> [Data]:
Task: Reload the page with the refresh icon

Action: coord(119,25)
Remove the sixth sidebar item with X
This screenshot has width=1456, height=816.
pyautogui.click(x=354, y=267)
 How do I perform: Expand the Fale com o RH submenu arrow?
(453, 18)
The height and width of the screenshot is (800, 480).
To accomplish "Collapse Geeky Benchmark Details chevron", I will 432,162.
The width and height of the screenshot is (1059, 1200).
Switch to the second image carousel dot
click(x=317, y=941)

> [Brief]: Retype the records above exactly as they appear.

> [Completed exercise]:
Task: Reload the page with the refresh icon

Action: coord(119,25)
Remove the sixth sidebar item with X
This screenshot has width=1456, height=816.
pyautogui.click(x=354, y=267)
 How do I perform: Expand the Fale com o RH submenu arrow?
(453, 18)
The height and width of the screenshot is (800, 480).
To accomplish "Collapse Geeky Benchmark Details chevron", I will 432,162.
The width and height of the screenshot is (1059, 1200).
Switch to the second image carousel dot
click(x=317, y=941)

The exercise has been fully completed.